At the moment, we only support Data Lineage being done at a Dataset level using provenance records and these can be used to specify a source data set, with associated information.

We are currently undergoing development of an extension to Aristotle based on feedback from several clients to support linkages at the Distribution and logical path levels to allow for direct linkage between data tables.

In response to your summary questions:

  1. How do we best represent data flow across tables across different data platforms?

    • At the moment, using the provenance records for datasets. In future this can be done between tables as well.
  2. Confirm that logical_path is the best place to document the physical column name of a physical distribution? (we’ve always done it this way, but someone’s tried to tell me otherwise recently)

    • Yes, the logical_path is where I would recommend storing the column name information. This field is designed to map between a field in a data file (column name, XML element name, etc…) to a data element – so this is the perfect place for the column name to go.
  3. How best to locate whether a physical table is actually documented in Aristotle when all I know right now is the physical name?

    • All custom fields are searchable using the search in Aristotle, so if the Physical name is stored against the item, searching for it should return the right results in search for this.
    • Also, because we’ve not added the ability to capture alternative names Services Australia can start using this to define and record Physical Names against distributions.
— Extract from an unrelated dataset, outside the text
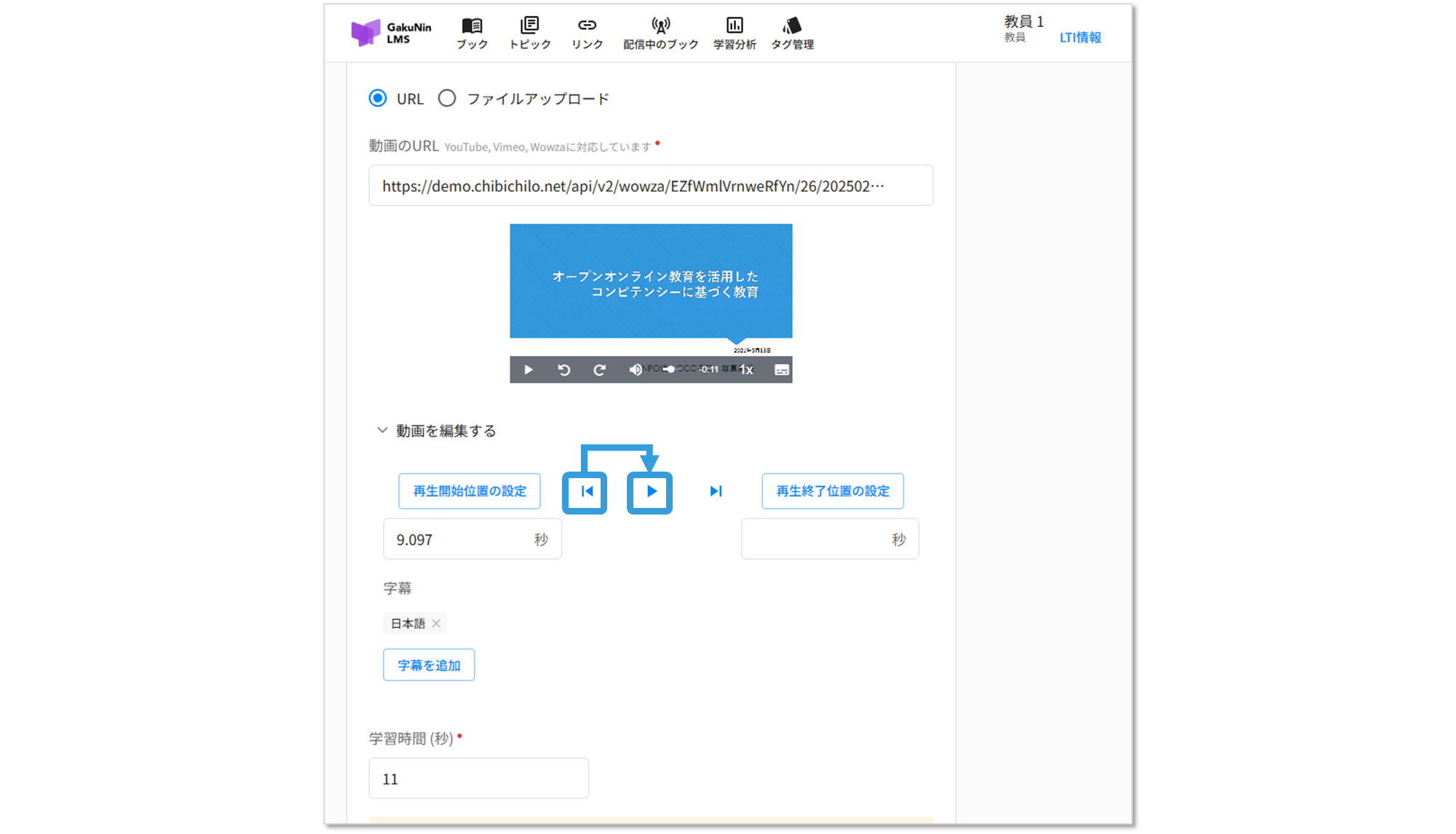Click the 再生開始位置の設定 button
The height and width of the screenshot is (834, 1456).
click(470, 491)
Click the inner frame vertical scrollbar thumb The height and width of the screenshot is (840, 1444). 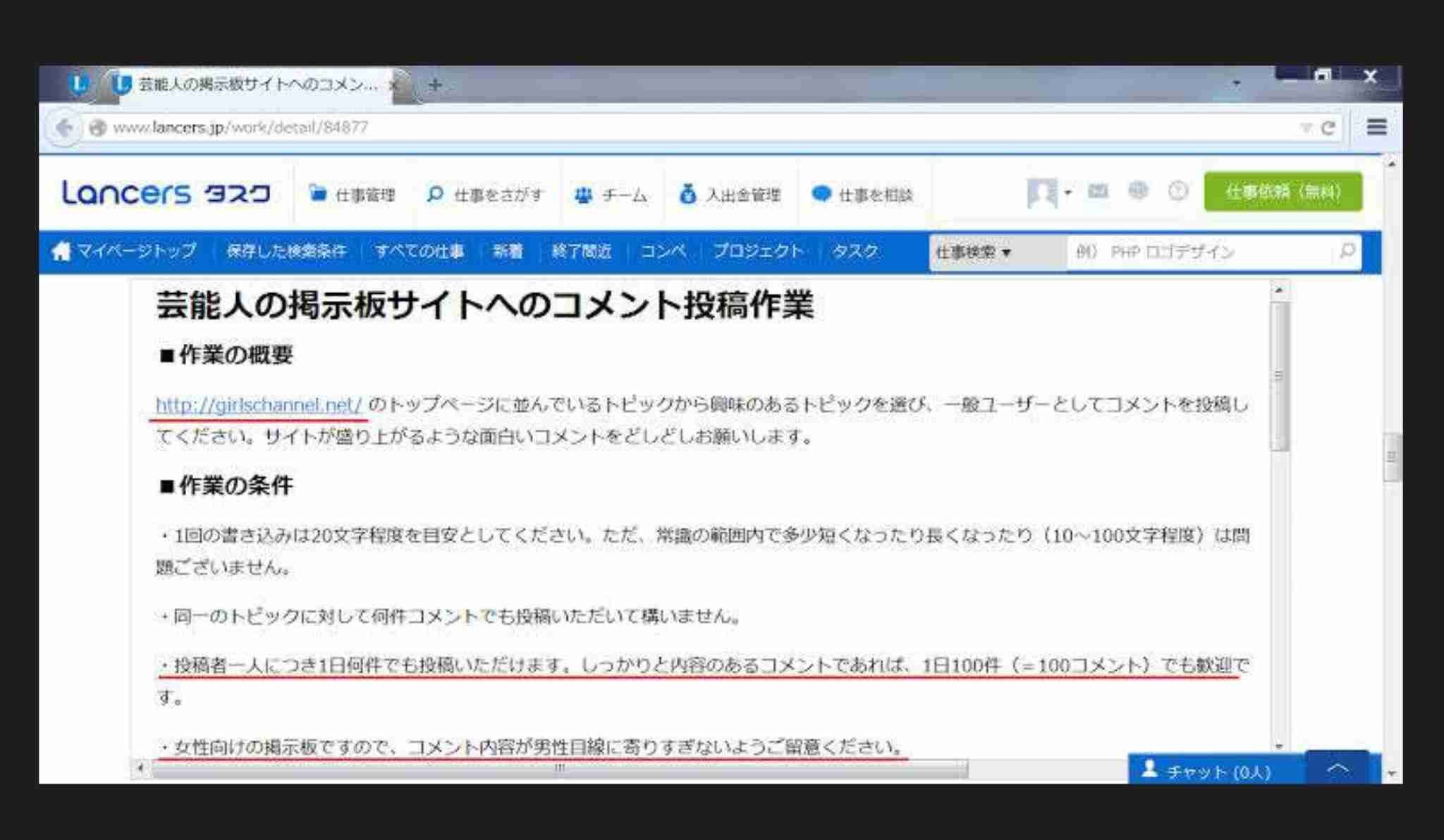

In an upcoming update, we are also going to be adding the ability to search and filter based on alternative names in the updated browse pages as well.
      🐜 Alternative Name Types are now available for all users!

Thanks Sam.

Sorry, what I meant to say is how do I search for a physical name using the API when all I know is the physical name.

Although, if we switched to Alternative Names, and I could API search via those, this would solve the problem.